── Supplied entries ──

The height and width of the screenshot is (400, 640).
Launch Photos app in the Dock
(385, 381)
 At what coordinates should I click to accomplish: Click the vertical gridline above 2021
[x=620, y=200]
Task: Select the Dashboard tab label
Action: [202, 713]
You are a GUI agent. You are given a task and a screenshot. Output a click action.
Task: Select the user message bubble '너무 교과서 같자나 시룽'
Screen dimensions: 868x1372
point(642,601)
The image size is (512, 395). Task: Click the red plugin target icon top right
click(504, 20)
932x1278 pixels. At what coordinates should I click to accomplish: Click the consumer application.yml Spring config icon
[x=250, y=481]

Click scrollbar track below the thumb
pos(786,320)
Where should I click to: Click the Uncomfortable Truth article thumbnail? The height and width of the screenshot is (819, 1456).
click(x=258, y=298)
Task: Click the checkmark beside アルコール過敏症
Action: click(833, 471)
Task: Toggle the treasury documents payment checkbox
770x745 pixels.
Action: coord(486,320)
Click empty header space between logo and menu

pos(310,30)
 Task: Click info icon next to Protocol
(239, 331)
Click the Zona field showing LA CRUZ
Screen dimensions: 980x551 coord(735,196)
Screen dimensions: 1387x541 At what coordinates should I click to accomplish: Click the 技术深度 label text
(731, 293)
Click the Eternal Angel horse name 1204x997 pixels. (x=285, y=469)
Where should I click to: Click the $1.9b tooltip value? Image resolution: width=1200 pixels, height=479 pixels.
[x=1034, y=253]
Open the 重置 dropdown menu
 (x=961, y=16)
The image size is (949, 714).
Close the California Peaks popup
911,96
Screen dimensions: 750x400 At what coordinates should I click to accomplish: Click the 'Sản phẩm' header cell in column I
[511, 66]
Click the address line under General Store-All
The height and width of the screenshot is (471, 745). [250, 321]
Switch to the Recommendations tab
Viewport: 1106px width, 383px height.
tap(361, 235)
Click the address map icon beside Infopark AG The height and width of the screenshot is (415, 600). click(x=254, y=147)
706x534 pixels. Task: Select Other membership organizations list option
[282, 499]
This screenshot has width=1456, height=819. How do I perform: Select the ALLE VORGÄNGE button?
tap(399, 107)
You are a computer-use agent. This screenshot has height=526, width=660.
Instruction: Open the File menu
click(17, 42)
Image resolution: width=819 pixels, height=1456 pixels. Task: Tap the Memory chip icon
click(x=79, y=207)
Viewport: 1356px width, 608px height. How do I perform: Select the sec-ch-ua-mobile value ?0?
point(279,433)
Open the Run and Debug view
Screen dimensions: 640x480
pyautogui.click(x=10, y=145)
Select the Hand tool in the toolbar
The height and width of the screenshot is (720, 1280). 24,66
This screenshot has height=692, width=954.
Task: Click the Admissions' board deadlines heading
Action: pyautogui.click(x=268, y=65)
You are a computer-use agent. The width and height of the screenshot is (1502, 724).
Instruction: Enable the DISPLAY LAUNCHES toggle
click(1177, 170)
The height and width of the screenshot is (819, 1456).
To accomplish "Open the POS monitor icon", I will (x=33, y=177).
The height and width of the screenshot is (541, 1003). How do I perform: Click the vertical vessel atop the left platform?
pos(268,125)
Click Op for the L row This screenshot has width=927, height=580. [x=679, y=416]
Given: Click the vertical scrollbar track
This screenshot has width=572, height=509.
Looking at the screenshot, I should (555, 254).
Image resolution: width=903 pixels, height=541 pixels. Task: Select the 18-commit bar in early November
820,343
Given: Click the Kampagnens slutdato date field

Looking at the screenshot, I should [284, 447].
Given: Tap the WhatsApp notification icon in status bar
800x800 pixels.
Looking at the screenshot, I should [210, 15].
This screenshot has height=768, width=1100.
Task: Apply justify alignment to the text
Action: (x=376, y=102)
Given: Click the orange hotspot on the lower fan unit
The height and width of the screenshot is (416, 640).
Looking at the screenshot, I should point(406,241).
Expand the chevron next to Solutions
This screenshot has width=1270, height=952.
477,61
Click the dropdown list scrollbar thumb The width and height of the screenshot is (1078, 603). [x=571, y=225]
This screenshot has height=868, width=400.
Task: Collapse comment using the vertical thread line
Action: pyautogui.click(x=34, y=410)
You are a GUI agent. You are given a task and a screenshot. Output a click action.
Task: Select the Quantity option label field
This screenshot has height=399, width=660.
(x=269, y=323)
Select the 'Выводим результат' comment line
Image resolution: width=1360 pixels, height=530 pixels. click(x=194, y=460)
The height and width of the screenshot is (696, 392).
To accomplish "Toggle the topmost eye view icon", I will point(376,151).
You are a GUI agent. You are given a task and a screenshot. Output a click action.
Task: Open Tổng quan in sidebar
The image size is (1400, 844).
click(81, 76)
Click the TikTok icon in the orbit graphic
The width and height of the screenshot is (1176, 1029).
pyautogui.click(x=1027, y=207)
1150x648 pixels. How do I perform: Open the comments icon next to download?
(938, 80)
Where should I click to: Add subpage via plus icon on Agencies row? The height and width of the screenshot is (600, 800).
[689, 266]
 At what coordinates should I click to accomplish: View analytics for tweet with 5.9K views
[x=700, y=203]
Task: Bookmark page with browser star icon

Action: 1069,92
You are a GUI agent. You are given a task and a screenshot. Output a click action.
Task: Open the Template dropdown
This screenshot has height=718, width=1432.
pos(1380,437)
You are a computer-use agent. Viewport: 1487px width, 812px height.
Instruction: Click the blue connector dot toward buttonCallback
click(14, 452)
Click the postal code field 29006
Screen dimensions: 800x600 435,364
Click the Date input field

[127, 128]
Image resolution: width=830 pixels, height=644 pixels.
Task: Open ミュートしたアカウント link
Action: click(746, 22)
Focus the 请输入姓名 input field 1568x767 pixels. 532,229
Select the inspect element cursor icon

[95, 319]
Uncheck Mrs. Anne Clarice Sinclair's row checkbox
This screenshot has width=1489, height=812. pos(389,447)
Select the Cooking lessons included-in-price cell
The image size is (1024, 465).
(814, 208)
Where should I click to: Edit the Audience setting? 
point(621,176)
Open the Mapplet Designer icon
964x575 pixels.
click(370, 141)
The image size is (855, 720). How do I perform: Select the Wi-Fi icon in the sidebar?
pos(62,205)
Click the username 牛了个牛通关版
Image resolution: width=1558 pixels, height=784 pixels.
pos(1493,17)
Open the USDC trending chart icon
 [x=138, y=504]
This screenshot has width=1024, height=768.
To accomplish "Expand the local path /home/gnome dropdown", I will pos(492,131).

───

Work item: Nothing in the data may be omitted; transcribe it exactly.

Written response:
The height and width of the screenshot is (400, 640).
Launch Photos app in the Dock
(385, 381)
 At what coordinates should I click to accomplish: Click the vertical gridline above 2021
[x=620, y=200]
Task: Select the Dashboard tab label
Action: [202, 713]
You are a GUI agent. You are given a task and a screenshot. Output a click action.
Task: Select the user message bubble '너무 교과서 같자나 시룽'
Screen dimensions: 868x1372
point(642,601)
The image size is (512, 395). Task: Click the red plugin target icon top right
click(504, 20)
932x1278 pixels. At what coordinates should I click to accomplish: Click the consumer application.yml Spring config icon
[x=250, y=481]

Click scrollbar track below the thumb
pos(786,320)
Where should I click to: Click the Uncomfortable Truth article thumbnail? The height and width of the screenshot is (819, 1456).
click(x=258, y=298)
Task: Click the checkmark beside アルコール過敏症
Action: click(833, 471)
Task: Toggle the treasury documents payment checkbox
770x745 pixels.
Action: coord(486,320)
Click empty header space between logo and menu

pos(310,30)
 Task: Click info icon next to Protocol
(239, 331)
Click the Zona field showing LA CRUZ
Screen dimensions: 980x551 coord(735,196)
Screen dimensions: 1387x541 At what coordinates should I click to accomplish: Click the 技术深度 label text
(731, 293)
Click the Eternal Angel horse name 1204x997 pixels. (x=285, y=469)
Where should I click to: Click the $1.9b tooltip value? Image resolution: width=1200 pixels, height=479 pixels.
[x=1034, y=253]
Open the 重置 dropdown menu
 (x=961, y=16)
The image size is (949, 714).
Close the California Peaks popup
911,96
Screen dimensions: 750x400 At what coordinates should I click to accomplish: Click the 'Sản phẩm' header cell in column I
[511, 66]
Click the address line under General Store-All
The height and width of the screenshot is (471, 745). [250, 321]
Switch to the Recommendations tab
Viewport: 1106px width, 383px height.
tap(361, 235)
Click the address map icon beside Infopark AG The height and width of the screenshot is (415, 600). click(x=254, y=147)
706x534 pixels. Task: Select Other membership organizations list option
[282, 499]
This screenshot has width=1456, height=819. How do I perform: Select the ALLE VORGÄNGE button?
tap(399, 107)
You are a computer-use agent. This screenshot has height=526, width=660.
Instruction: Open the File menu
click(17, 42)
Image resolution: width=819 pixels, height=1456 pixels. Task: Tap the Memory chip icon
click(x=79, y=207)
Viewport: 1356px width, 608px height. How do I perform: Select the sec-ch-ua-mobile value ?0?
point(279,433)
Open the Run and Debug view
Screen dimensions: 640x480
pyautogui.click(x=10, y=145)
Select the Hand tool in the toolbar
The height and width of the screenshot is (720, 1280). 24,66
This screenshot has height=692, width=954.
Task: Click the Admissions' board deadlines heading
Action: pyautogui.click(x=268, y=65)
You are a computer-use agent. The width and height of the screenshot is (1502, 724).
Instruction: Enable the DISPLAY LAUNCHES toggle
click(1177, 170)
The height and width of the screenshot is (819, 1456).
To accomplish "Open the POS monitor icon", I will (x=33, y=177).
The height and width of the screenshot is (541, 1003). How do I perform: Click the vertical vessel atop the left platform?
pos(268,125)
Click Op for the L row This screenshot has width=927, height=580. [x=679, y=416]
Given: Click the vertical scrollbar track
This screenshot has width=572, height=509.
Looking at the screenshot, I should (555, 254).
Image resolution: width=903 pixels, height=541 pixels. Task: Select the 18-commit bar in early November
820,343
Given: Click the Kampagnens slutdato date field

Looking at the screenshot, I should [284, 447].
Given: Tap the WhatsApp notification icon in status bar
800x800 pixels.
Looking at the screenshot, I should [210, 15].
This screenshot has height=768, width=1100.
Task: Apply justify alignment to the text
Action: (x=376, y=102)
Given: Click the orange hotspot on the lower fan unit
The height and width of the screenshot is (416, 640).
Looking at the screenshot, I should point(406,241).
Expand the chevron next to Solutions
This screenshot has width=1270, height=952.
477,61
Click the dropdown list scrollbar thumb The width and height of the screenshot is (1078, 603). [x=571, y=225]
This screenshot has height=868, width=400.
Task: Collapse comment using the vertical thread line
Action: pyautogui.click(x=34, y=410)
You are a GUI agent. You are given a task and a screenshot. Output a click action.
Task: Select the Quantity option label field
This screenshot has height=399, width=660.
(x=269, y=323)
Select the 'Выводим результат' comment line
Image resolution: width=1360 pixels, height=530 pixels. click(x=194, y=460)
The height and width of the screenshot is (696, 392).
To accomplish "Toggle the topmost eye view icon", I will point(376,151).
You are a GUI agent. You are given a task and a screenshot. Output a click action.
Task: Open Tổng quan in sidebar
The image size is (1400, 844).
click(81, 76)
Click the TikTok icon in the orbit graphic
The width and height of the screenshot is (1176, 1029).
pyautogui.click(x=1027, y=207)
1150x648 pixels. How do I perform: Open the comments icon next to download?
(938, 80)
Where should I click to: Add subpage via plus icon on Agencies row? The height and width of the screenshot is (600, 800).
[689, 266]
 At what coordinates should I click to accomplish: View analytics for tweet with 5.9K views
[x=700, y=203]
Task: Bookmark page with browser star icon

Action: 1069,92
You are a GUI agent. You are given a task and a screenshot. Output a click action.
Task: Open the Template dropdown
This screenshot has height=718, width=1432.
pos(1380,437)
You are a computer-use agent. Viewport: 1487px width, 812px height.
Instruction: Click the blue connector dot toward buttonCallback
click(14, 452)
Click the postal code field 29006
Screen dimensions: 800x600 435,364
Click the Date input field

[127, 128]
Image resolution: width=830 pixels, height=644 pixels.
Task: Open ミュートしたアカウント link
Action: click(746, 22)
Focus the 请输入姓名 input field 1568x767 pixels. 532,229
Select the inspect element cursor icon

[95, 319]
Uncheck Mrs. Anne Clarice Sinclair's row checkbox
This screenshot has width=1489, height=812. pos(389,447)
Select the Cooking lessons included-in-price cell
The image size is (1024, 465).
(814, 208)
Where should I click to: Edit the Audience setting? 
point(621,176)
Open the Mapplet Designer icon
964x575 pixels.
click(370, 141)
The image size is (855, 720). How do I perform: Select the Wi-Fi icon in the sidebar?
pos(62,205)
Click the username 牛了个牛通关版
Image resolution: width=1558 pixels, height=784 pixels.
pos(1493,17)
Open the USDC trending chart icon
 [x=138, y=504]
This screenshot has width=1024, height=768.
To accomplish "Expand the local path /home/gnome dropdown", I will pos(492,131).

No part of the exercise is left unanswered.